▸ **BRIEF**
Starting at the beginning of the records and ending with the line that contains "This screenshot has", format those lines as a numbered list, leaving out any blank lines.

(Saved data entries)

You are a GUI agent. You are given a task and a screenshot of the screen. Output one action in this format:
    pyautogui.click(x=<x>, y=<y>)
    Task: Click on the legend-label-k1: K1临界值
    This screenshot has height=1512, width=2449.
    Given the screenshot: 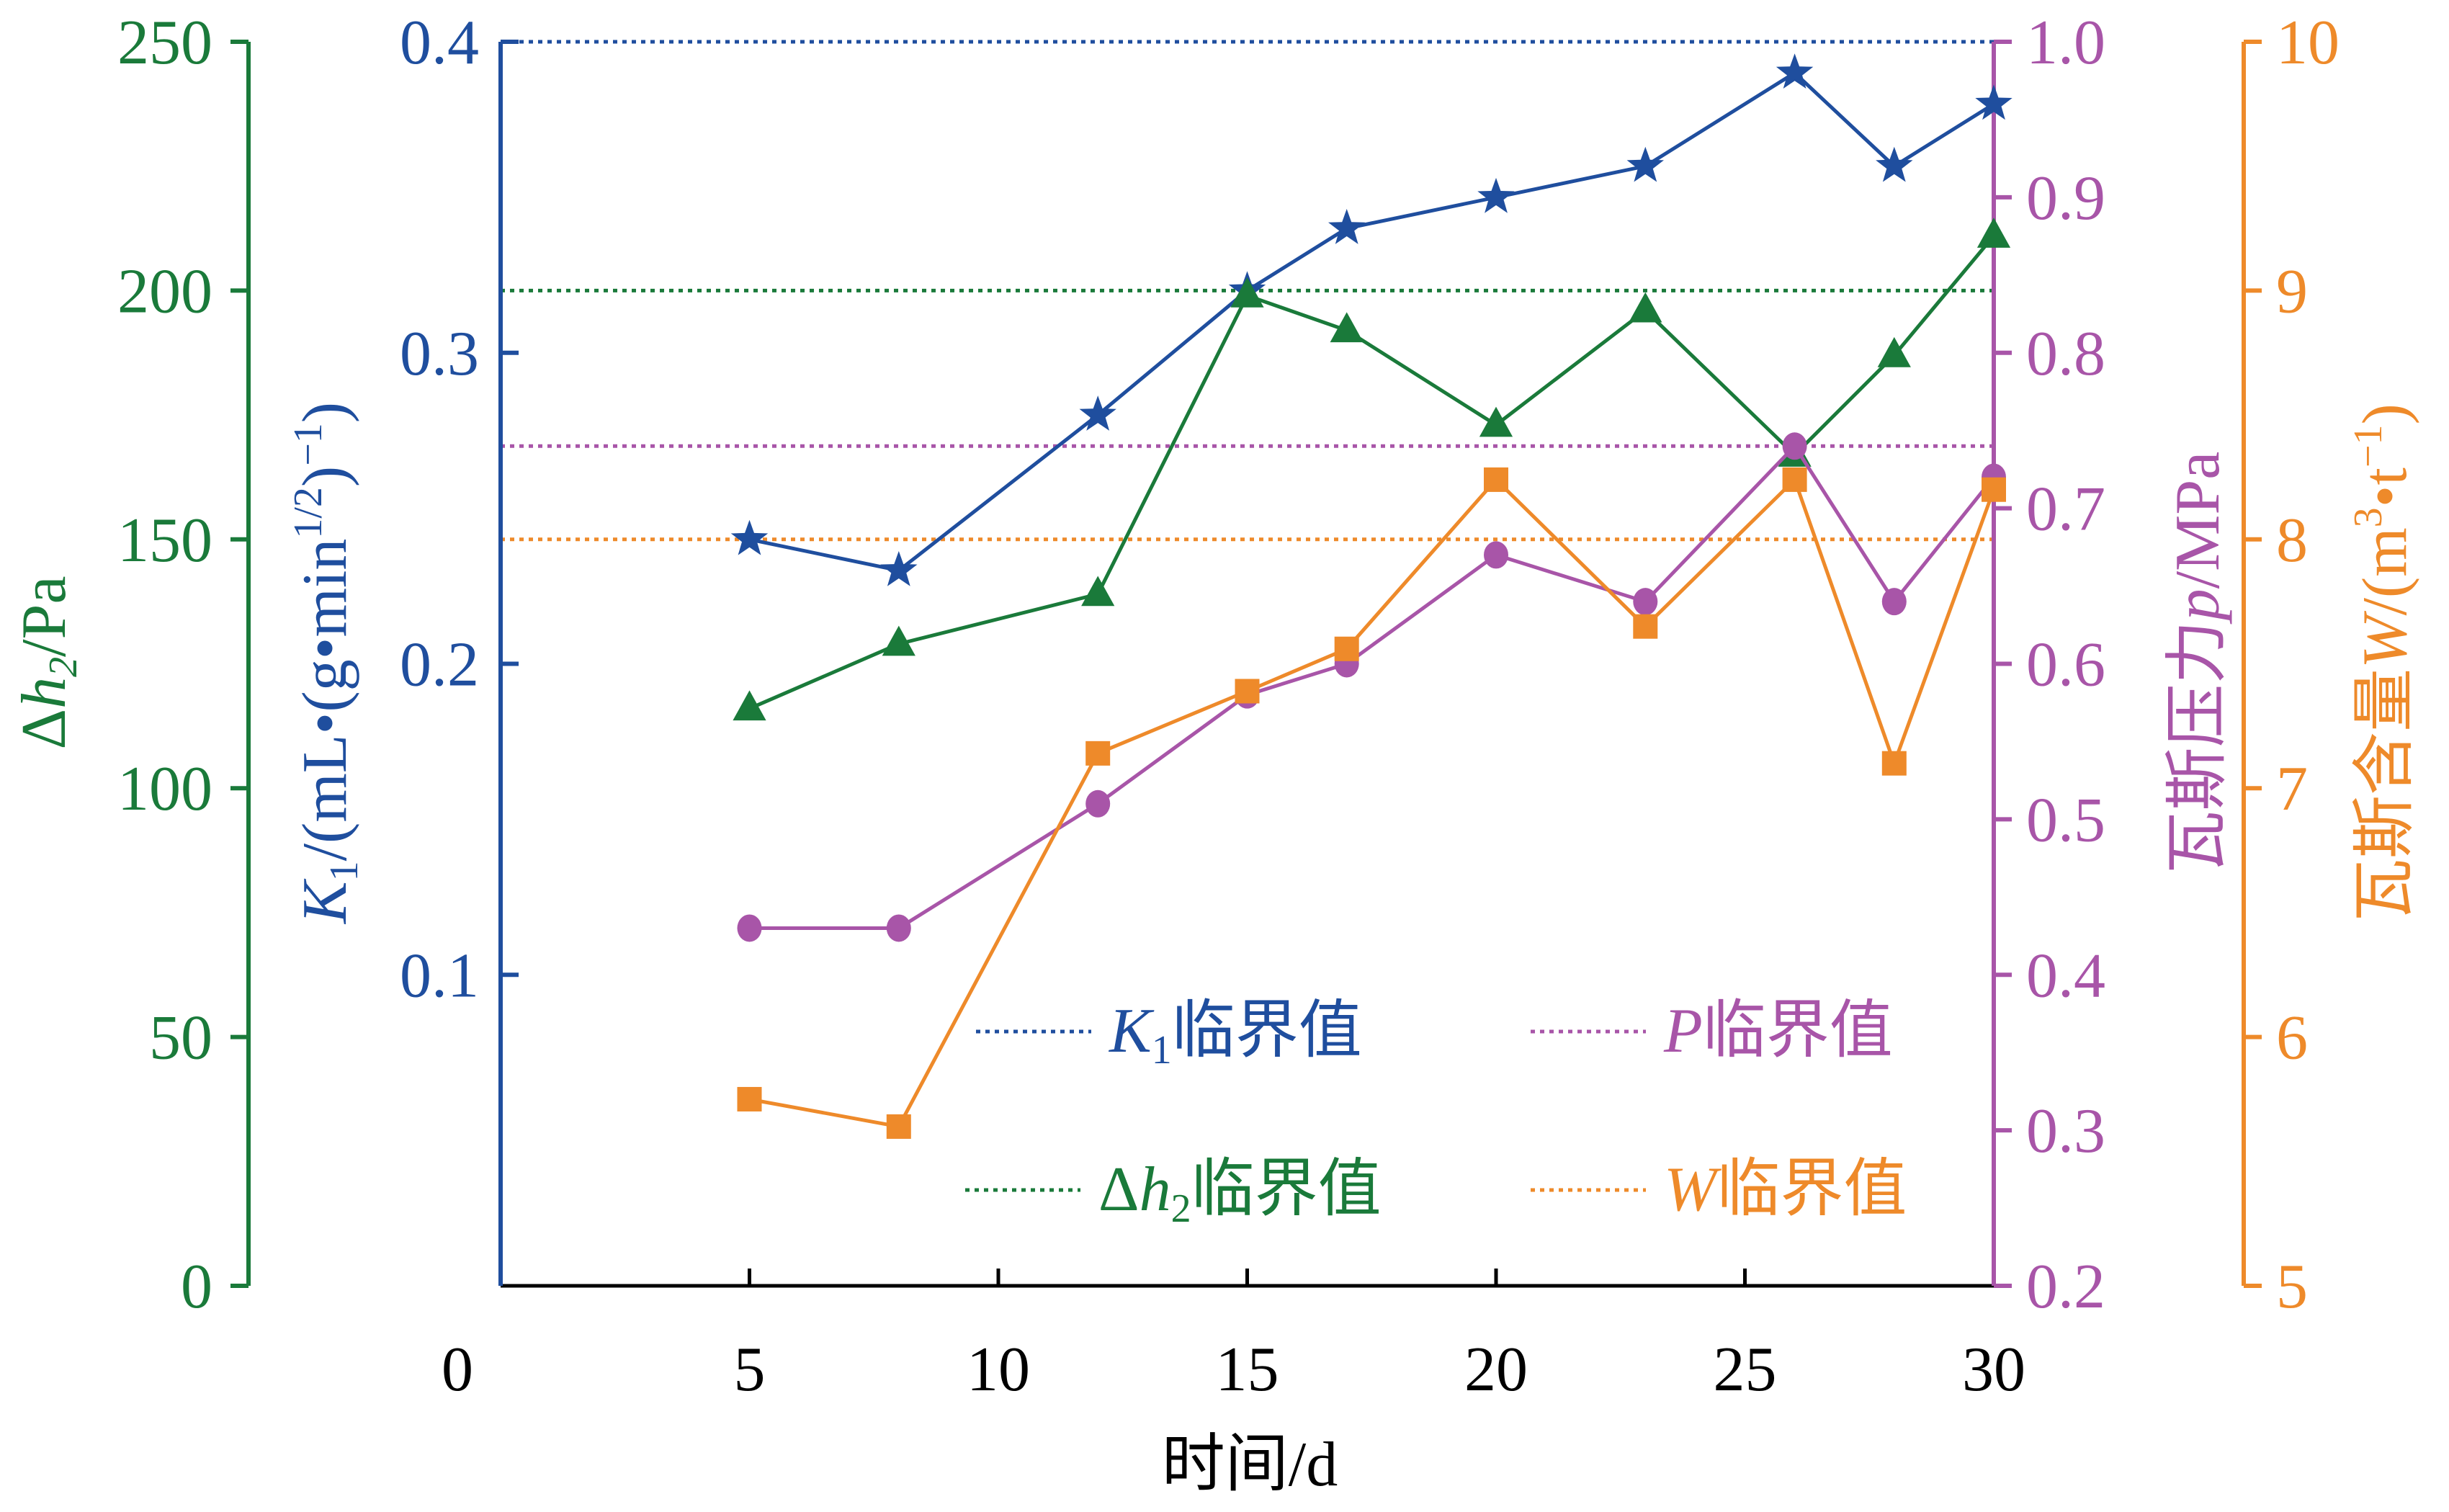 What is the action you would take?
    pyautogui.click(x=1235, y=1034)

▸ **WRITTEN SOLUTION**
1. You are a GUI agent. You are given a task and a screenshot of the screen. Output one action in this format:
2.     pyautogui.click(x=<x>, y=<y>)
3.     Task: Click on the legend-label-k1: K1临界值
4.     This screenshot has height=1512, width=2449.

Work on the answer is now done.